In expulsion cases, the European Court of Human Rights (ECtHR) thus balances the interests of the Member State against the right of the applicant in assessing whether the interference with family and private life is proportionate to the legitimate aim identified. Although a significant volume of jurisprudence exists on the right to private and family life in expulsion cases, crucially, to our knowledge all case law to this point concerns irregular migrants or migrants who face expulsion following criminal conduct. Moreover, while Danish decision-makers do refer to Article 8 in considering cessation and non-extension, the quality of the Article 8 reasoning has so far generally been surprisingly poor. Notably, despite the explicit stipulation in the ‘paradigm shift’ bill that a memorandum on ECtHR case law and other relevant international practice should be written, published and updated by the authorities, this guide to the interpretation and application of the new rules remains unfinished, at the very least suggesting a legal grey zone and lack of legal certainty.

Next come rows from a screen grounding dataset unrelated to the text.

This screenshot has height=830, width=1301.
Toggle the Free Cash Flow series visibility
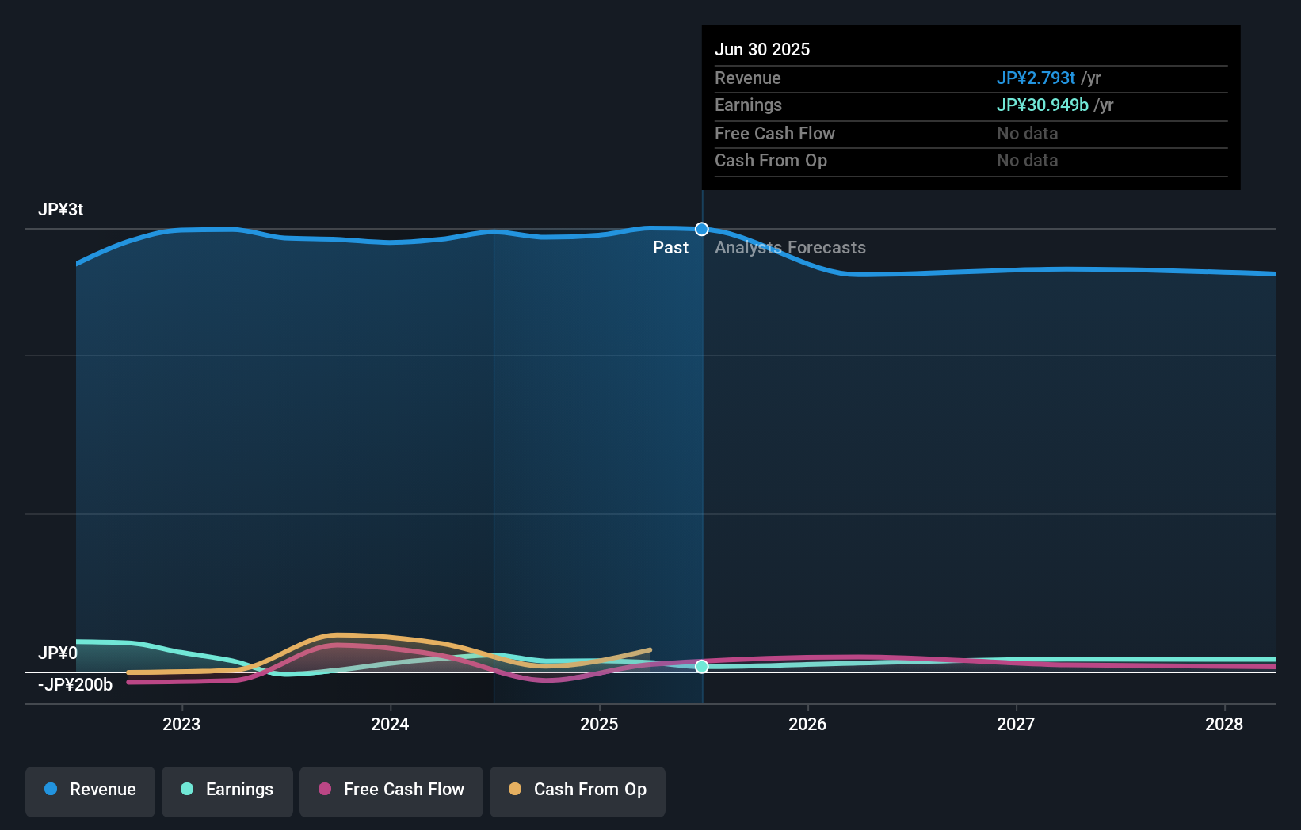click(391, 790)
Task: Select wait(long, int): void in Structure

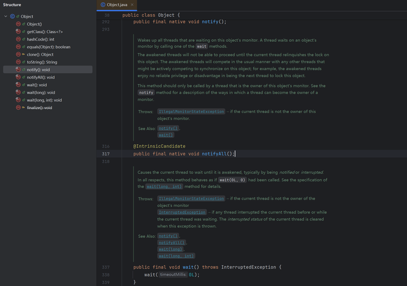Action: click(45, 100)
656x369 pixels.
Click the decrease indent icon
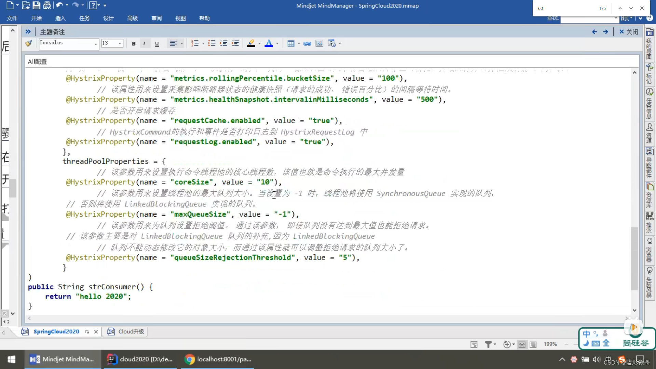pyautogui.click(x=223, y=43)
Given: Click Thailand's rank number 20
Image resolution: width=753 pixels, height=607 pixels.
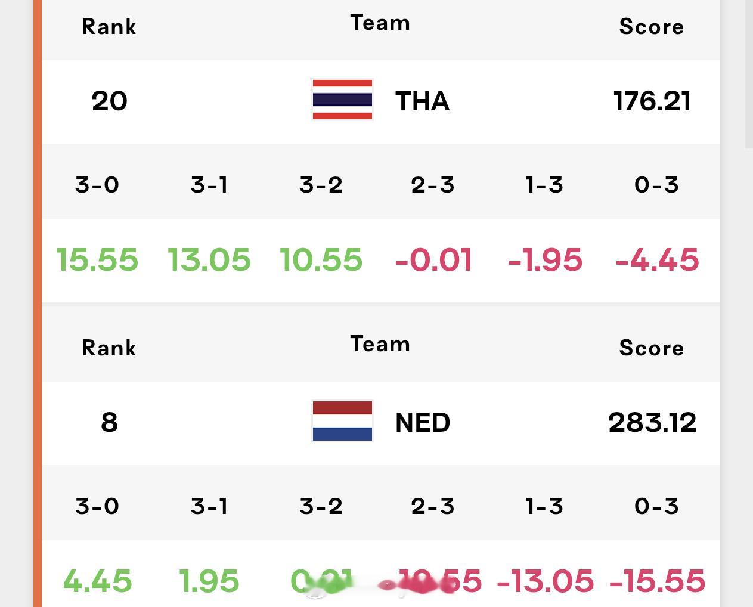Looking at the screenshot, I should pos(109,101).
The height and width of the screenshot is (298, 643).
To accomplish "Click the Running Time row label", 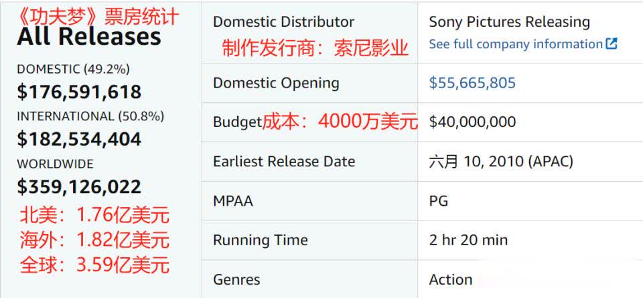I will pos(261,241).
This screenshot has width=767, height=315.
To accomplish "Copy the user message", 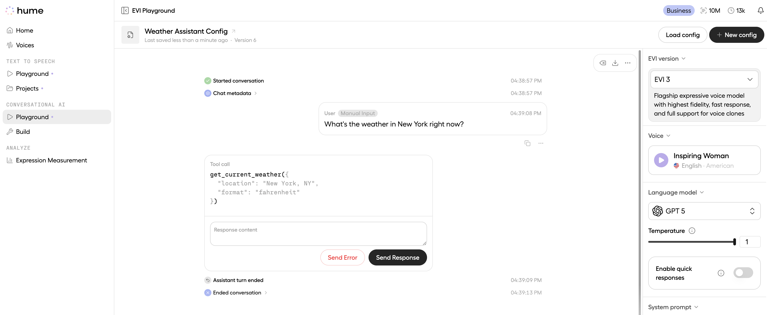I will tap(527, 143).
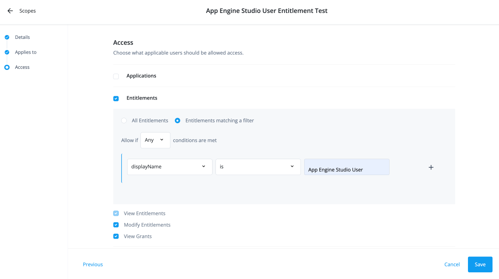Image resolution: width=499 pixels, height=279 pixels.
Task: Click the Save button
Action: (x=480, y=265)
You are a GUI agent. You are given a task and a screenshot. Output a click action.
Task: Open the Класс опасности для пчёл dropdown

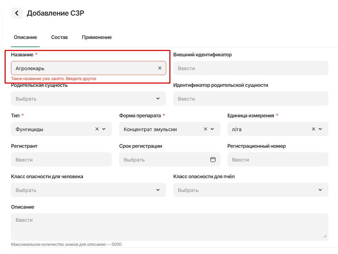coord(321,190)
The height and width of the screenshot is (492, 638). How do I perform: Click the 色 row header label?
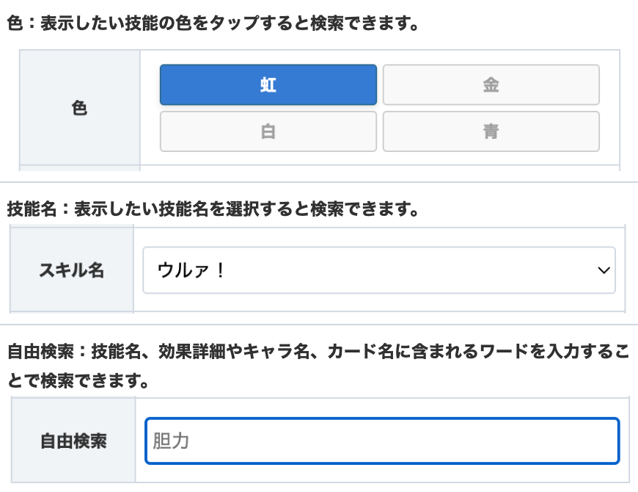click(x=78, y=107)
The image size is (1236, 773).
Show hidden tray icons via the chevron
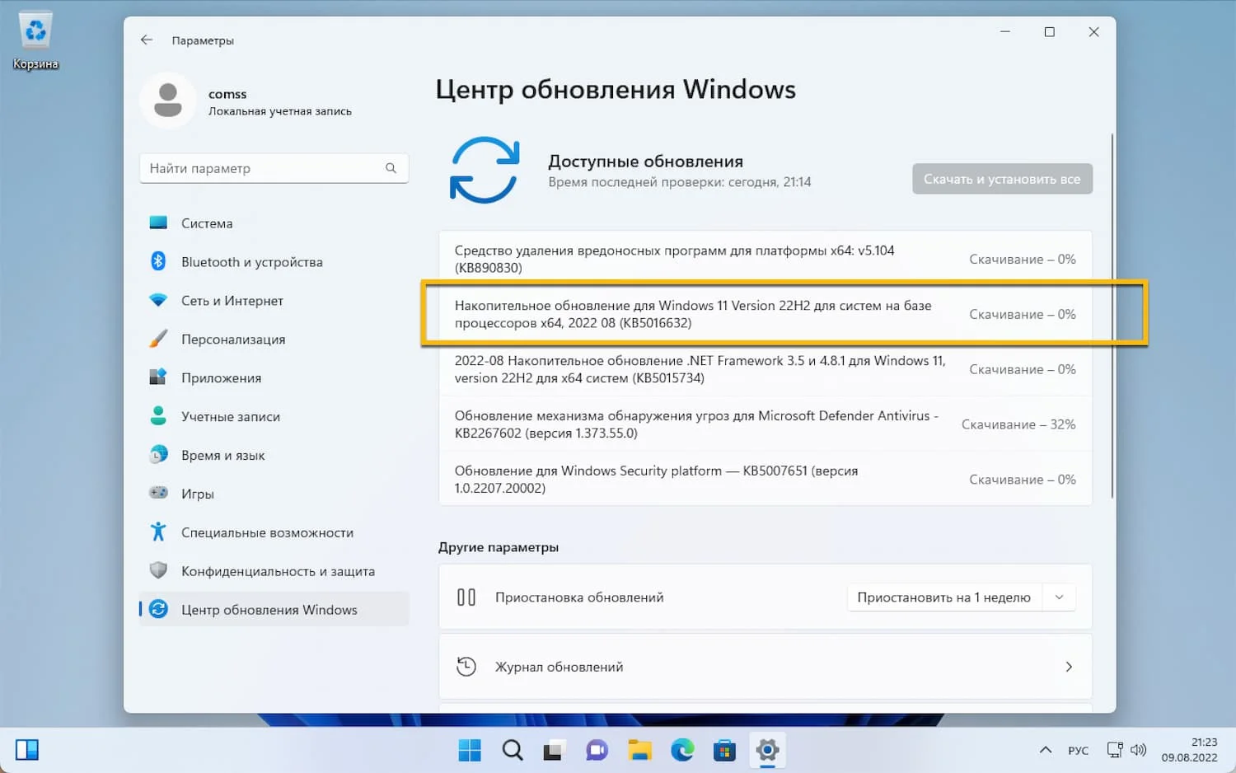tap(1046, 750)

With respect to the right to family life, Danish practice includes the splitting of families where young adult children have their protection ended while their parents retain their residence permits. The European Court of Human Rights (ECtHR) has recognised the existence of family life between parents and adult children where additional elements of dependence are demonstrated. The Court has further found in some cases that young adults who have not yet founded a family of their own share a family life with their parents.
With respect to the right to private life, Danish practice raises the question of when integrative links in an asylum state offer protection from cessation and eventual expulsion. In the leading case of Maslov v. Austria, the ECtHR held “for a settled migrant who has lawfully spent all or the major part of his or her childhood and youth in the host country very serious reasons are required to justify expulsion”. However, Maslov concerned the expulsion of a migrant with criminal background, raising the question of whether protection holders should receive a higher level of protection from Article 8 due to their lawful stay in the asylum state. Moreover, in contrast to Maslov, Syrians subsidiary protection holders have only been in Denmark for 5-7 years, so the question remains whether the very grave interruption in their private life can be balanced against the state’s objectives in carrying out migration control. Clearly, the aim of interfering with Article 8 rights is changing towards a predominantly quantitative focus on limiting migration.
A normative gap in the law of subsidiary protection
The Danish case points to a gap in the protective framework as regards subsidiary protection. While refugees under the 1951 Convention benefit from the high bar of Article 1C(5–6) and subsidiary protection holders under Articles 16 and 19 of the EU Qualification Directive receive an almost identical level of protection, beyond the EU asylum acquis subsidiary protection holders risk a lower, less-defined level of protection when an asylum state seeks to end their protection.
While some jurisdictions currently treat Convention refugees and subsidiary protection holders essentially similarly as a matter of practice, the Danish case points to the potentially significant divide in cessation standards between the high bar set by the Refugee Convention, on the one hand, and the comparatively low threshold required by human rights law, on the other. From a protection perspective, the Danish case indicates that a cessation framework relying entirely on human rights law is insufficient. The absence of a risk of refoulement should not be a sufficient basis for the ending of protection, notwithstanding its fundamental role in granting it.